Thank you very much Dr. you have been very helpful.
Getting genital HPV is a normal and expected part of being sexually active, and over 80% of people catch genital HPV at least once. But only a minority of infected persons get warts. Most HPV infections cause no symptoms and go away on their own, without ever being known. As for most sexually active persons, probably you're never going to be sure whether or when you had genital HPV. And when HPV is diagnosed, it rarely is possible to know for sure when and from whom the infection was acquired. Unless you are the only person your former partner ever had sex with, most likely she has no way to know whether you were the source of her HPV infection.
Search the threads for more information about HPV, where you can find recommendations for websites with reliable information. Also consider visiting the MedHelp HPV/warts community forum for lots of discussion.
Tha't all for this thread. Please move on.
Sorry, I actually have one other question as well. If you say that I've probably slept with someone (or already have) hpv...wouldn't I have warts show up? A girl I dated 3 years ago actually contacted me this summer & told me she had them & was wondering if I was the cause. But I've never had genital warts. She then told me she found out it was most likely her new husband that had given them to her. Is there anyway to protect against this? Or can you have HPV and never show any signs, & how would I ever know if I have it or not? I'm not really as concerned about this as herpes, as I know herpes is more extreme & there is no cure. So if you can only answer one of the questions, that the one from my second message is more important. Thanks again for your help.
Most herpes shows up in 3-10 days, but sometimes up to 3 weeks. If you have no symptoms by then, you can be sure you weren't infected. I recommend against testing for it.

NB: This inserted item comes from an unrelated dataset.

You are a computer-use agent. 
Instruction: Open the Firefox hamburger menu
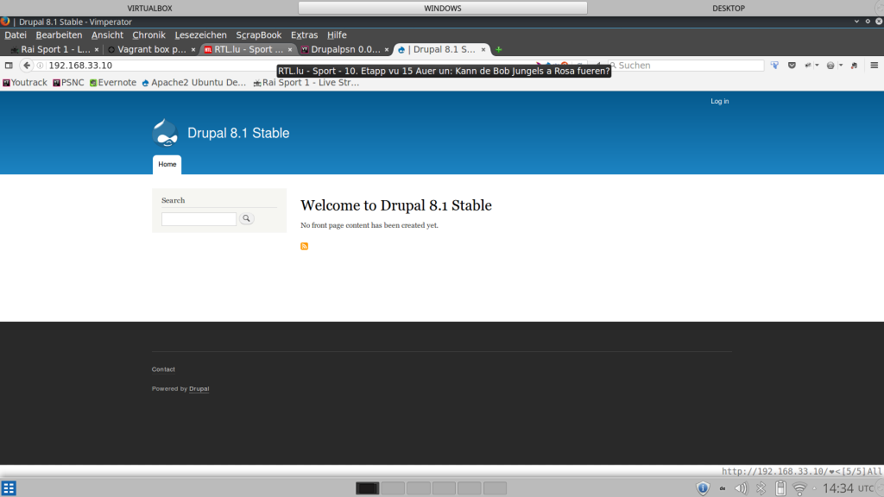(874, 66)
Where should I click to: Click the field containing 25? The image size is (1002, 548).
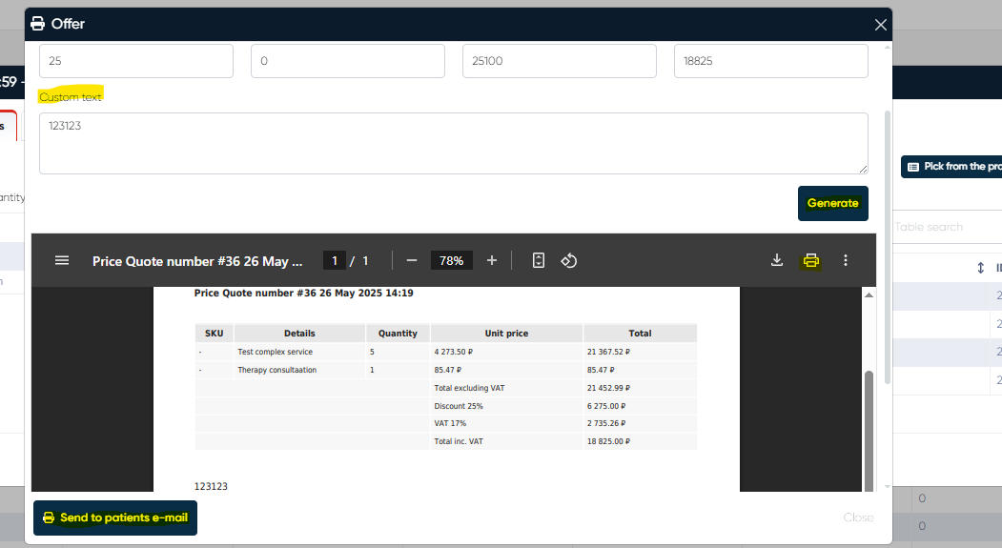(135, 61)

It's up to you whether to discuss this event with your OCD provider, but I recommend that you do so. I see nothing to be embarrassed about, and obviously the sexual event is interacting rather seriously with the underlying OCD.
Thank you so much Doctor Handsfield. I do suffer from ocd & am on medication for it currently. You helped relieve some stress & anxiety that I was having over the matter & that I didn't want to speak to my therapist about, being that I'm quite ashamed of the incident. I appreciate the depth of the response, the only other question I was wondering was that I've heard that if you were to get herpes, it would present itself within 2-10 days on average. I believe you when you say that the likelyhood of having it is extremely small, but when will I be sure that I'm out of the woods & do you think I should get tested? That's my last question & I won't take up any more of your time. I think that this site is a wonderful place for those misinformed to seek professional advice & I just want to thank you for your knowledge & compassion. Reading your response, I could feel my anxiety & stress levels level out. Thank you.
I'll try to help. Most important, you can be reassured; you are overreacting. The chance you caught anything is very low, certainly too low to worry about. Condoms always cover only about the first two thirds of the penis; that's how condoms work. There is always some skin-to-skin contact, yet people rarely get any STD -- even those that are transmitted skin-to-skin, like herpes and HPV. It is impossible to calculate the exact risk for those infections without knowing whether or not your massage partner is infected. But the odds you caught herpes probably are under chance in several thousand. It's higher for genital HPV, but everybody gets genital HPV anyway; you probably have been infected already, perhaps more than once. Anyway, there is nothing to be done about HPV exposures, so it isn't worth worrying about.
As you seem to realize, your emotional state is the main problem here, and that is almost certainly the origin of the itchy sensation, not an STD. Any mental state that makes it "difficult to concentrate on anything else & work...becoming very difficult" requires professional attention. Your worry about STD outcomes is mostly a symptom of that problem, not the main problem itself. I suggest you visit your primary health care provider for his or her advice, which might include referral for professional counseling. I suggest it out compassion, not criticim. In the meantime, you can go forward knowing that no STD is likely to result from the encounter you describe.